Copy every one of the rows below verbatim, leaving out the pictures.

--- Material supplied ---

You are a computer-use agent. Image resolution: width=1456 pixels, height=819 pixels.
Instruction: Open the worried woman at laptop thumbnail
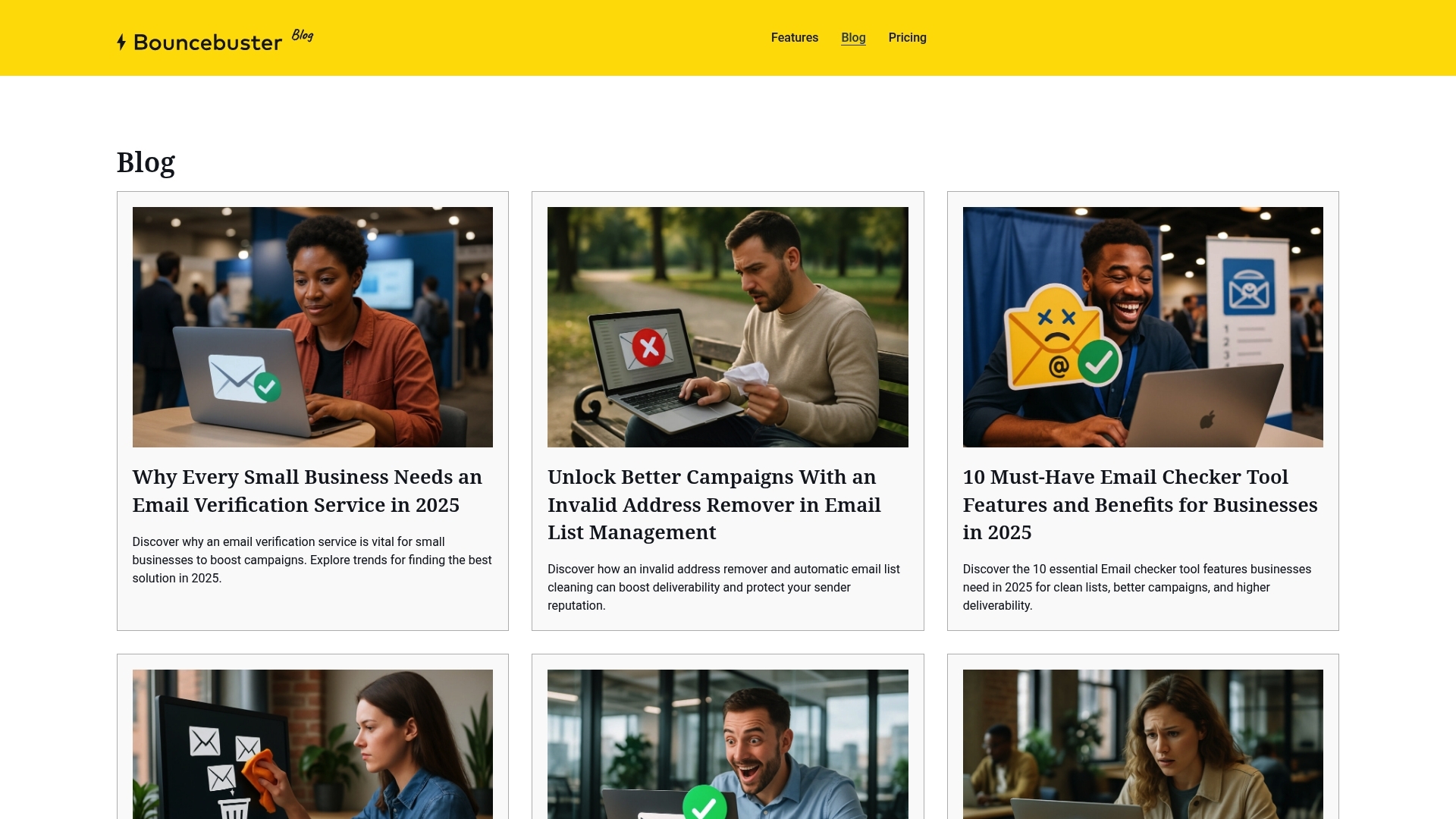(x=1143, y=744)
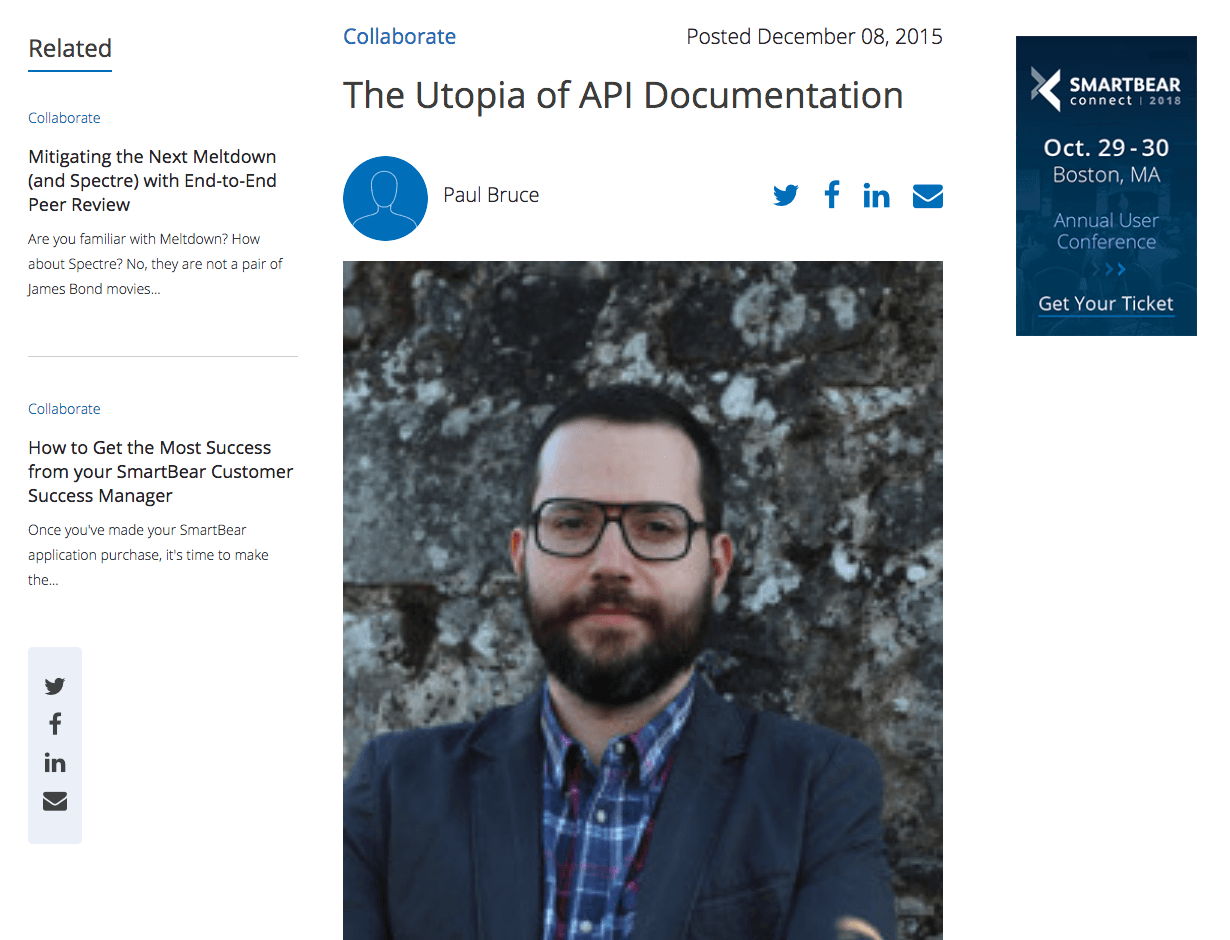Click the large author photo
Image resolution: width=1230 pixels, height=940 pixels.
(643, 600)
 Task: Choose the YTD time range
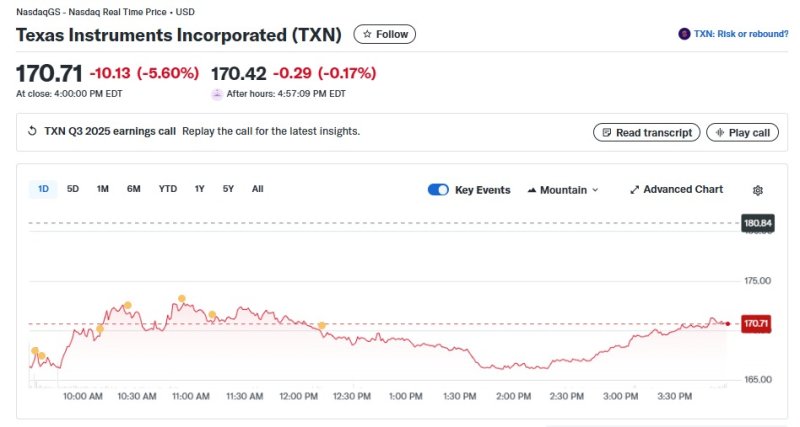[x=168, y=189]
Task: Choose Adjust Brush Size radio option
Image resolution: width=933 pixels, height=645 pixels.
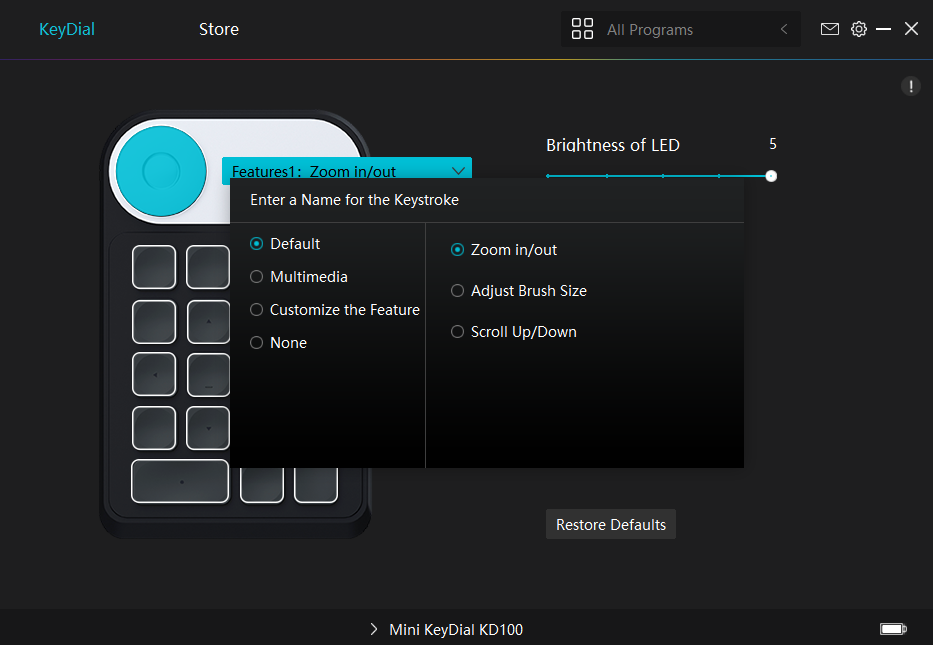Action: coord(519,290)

---

- Exercise output:
You are a computer-use agent. Image resolution: width=1456 pixels, height=819 pixels.
Instruction: Open the worried woman at laptop thumbnail
(x=1143, y=744)
Click the large author photo
Image resolution: width=1230 pixels, height=940 pixels.
(643, 600)
 Task: Choose the YTD time range
[x=168, y=189]
Task: Choose Adjust Brush Size radio option
Image resolution: width=933 pixels, height=645 pixels.
Action: coord(519,290)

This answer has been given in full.